In a complaint to the Auckland District Health Board, Aston laid out how the misdiagnosis from the doctor — called Doctor A in reports — negatively impacted treatment for her anemia.
"I feel like I have had my dignity stripped and my rights seriously breached," Aston said at the time, according to The Herald. "Due to my extremely low hemoglobin levels, my specialist feels I am at serious risk of dying."
However, Aston’s anemia was deemed self-inflicted.
"I was told because I had been a midwife I must be stealing needles from the hospital and bleeding myself through my vagina, my bowel or my throat," she told The Herald.
Instead of medical intervention, Aston was forcibly admitted to the hospital under psychiatric watch.
"I wasn't even allowed to go to the toilet or bathroom by myself," she told The Herald.
Those in New Zealand’s EDS community said they are ready to fight against medical mistreatment in Aston’s name.
“It has been a silent struggle for so many of us and, with Steph’s passing, I think so many of us are ready to fight.

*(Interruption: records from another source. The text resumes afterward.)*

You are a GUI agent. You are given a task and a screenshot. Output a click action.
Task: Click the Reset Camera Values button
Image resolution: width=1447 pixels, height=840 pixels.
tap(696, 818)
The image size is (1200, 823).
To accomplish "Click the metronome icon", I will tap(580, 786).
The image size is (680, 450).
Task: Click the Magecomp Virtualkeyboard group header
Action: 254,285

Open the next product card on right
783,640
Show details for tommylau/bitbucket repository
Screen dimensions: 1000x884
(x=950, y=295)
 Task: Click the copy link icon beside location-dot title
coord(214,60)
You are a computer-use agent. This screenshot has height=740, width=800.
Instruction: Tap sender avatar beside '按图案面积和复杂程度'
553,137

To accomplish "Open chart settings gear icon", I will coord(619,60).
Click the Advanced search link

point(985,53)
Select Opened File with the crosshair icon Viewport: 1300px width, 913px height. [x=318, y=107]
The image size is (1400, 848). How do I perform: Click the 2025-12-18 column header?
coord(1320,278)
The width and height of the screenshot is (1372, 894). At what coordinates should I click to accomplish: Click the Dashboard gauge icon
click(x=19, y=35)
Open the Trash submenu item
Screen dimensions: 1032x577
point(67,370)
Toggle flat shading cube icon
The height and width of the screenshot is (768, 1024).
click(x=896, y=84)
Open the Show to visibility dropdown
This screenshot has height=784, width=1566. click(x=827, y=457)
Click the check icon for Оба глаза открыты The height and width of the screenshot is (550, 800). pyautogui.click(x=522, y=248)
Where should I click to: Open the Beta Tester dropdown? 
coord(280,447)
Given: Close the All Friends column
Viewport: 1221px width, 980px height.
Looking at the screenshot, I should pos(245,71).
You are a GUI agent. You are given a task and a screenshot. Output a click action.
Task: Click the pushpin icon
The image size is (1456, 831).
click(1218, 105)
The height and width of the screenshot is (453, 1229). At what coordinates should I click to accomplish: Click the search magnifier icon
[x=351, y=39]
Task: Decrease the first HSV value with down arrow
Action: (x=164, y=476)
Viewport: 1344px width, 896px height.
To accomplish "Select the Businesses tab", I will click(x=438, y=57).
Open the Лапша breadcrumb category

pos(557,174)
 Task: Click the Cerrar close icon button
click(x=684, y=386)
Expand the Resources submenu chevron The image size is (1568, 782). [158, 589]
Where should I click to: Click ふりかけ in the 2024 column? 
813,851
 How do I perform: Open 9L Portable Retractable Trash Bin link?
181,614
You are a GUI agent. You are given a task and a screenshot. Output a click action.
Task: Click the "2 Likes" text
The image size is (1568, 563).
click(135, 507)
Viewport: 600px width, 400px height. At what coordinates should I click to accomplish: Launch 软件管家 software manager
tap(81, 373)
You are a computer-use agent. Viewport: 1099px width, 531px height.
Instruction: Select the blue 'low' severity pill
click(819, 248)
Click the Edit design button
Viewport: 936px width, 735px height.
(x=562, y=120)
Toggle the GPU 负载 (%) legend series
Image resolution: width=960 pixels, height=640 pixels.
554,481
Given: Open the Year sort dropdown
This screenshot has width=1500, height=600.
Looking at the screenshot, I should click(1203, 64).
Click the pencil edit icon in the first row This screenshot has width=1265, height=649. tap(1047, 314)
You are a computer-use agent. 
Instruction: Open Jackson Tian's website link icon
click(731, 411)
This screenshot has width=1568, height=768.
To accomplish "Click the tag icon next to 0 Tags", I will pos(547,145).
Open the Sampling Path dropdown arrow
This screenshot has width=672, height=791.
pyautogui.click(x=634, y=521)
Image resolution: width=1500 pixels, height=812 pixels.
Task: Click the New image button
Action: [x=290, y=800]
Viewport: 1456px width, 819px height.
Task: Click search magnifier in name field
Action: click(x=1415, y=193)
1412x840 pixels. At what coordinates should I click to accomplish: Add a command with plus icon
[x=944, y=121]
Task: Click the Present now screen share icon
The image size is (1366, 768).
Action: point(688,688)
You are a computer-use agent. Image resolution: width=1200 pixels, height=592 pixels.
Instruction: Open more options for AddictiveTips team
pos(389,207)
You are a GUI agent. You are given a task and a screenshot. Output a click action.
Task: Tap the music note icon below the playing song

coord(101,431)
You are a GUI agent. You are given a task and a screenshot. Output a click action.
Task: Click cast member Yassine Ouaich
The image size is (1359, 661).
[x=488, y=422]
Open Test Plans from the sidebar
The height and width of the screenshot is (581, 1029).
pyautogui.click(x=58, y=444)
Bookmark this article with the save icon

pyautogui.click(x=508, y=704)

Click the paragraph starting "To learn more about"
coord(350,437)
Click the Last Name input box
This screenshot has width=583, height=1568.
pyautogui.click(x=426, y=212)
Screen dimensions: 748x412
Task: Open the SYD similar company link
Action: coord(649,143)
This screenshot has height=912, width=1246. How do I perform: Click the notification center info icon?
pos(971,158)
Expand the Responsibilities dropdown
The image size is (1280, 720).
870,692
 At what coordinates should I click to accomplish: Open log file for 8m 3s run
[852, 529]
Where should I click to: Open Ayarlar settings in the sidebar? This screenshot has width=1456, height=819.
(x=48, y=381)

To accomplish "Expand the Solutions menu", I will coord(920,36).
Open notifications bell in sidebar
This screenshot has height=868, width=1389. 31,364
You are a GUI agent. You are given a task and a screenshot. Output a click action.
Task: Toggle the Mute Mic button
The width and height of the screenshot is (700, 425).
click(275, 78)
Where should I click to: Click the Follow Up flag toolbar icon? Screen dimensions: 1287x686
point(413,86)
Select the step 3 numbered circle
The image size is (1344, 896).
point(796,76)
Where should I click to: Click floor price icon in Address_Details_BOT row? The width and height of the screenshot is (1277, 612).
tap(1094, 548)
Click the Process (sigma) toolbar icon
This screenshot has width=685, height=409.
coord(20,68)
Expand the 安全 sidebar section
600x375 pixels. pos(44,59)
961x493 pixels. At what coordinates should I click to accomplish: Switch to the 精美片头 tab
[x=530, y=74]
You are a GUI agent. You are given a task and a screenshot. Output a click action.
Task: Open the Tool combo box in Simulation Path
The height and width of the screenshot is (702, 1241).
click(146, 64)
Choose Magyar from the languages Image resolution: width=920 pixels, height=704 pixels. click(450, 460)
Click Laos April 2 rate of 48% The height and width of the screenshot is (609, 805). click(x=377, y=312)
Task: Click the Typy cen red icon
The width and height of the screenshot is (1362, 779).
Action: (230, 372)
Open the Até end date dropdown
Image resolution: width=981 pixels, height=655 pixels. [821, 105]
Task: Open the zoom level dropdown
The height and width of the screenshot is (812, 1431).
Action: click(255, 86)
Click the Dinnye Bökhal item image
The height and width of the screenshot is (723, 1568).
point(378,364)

It’s what she would’ve wanted,” Norma Hockenhull, who has EDS, told The Herald.
“There are no words to accurately describe how I felt watching this all unfold,” Hockenhull said. “You are never prepared to see someone you care about die, especially at such a young age."
“Steph was an accomplished young woman who had her whole life in front of her. With early intervention and a comprehensive medical team, I believe she would still be here. She would’ve had a chance.”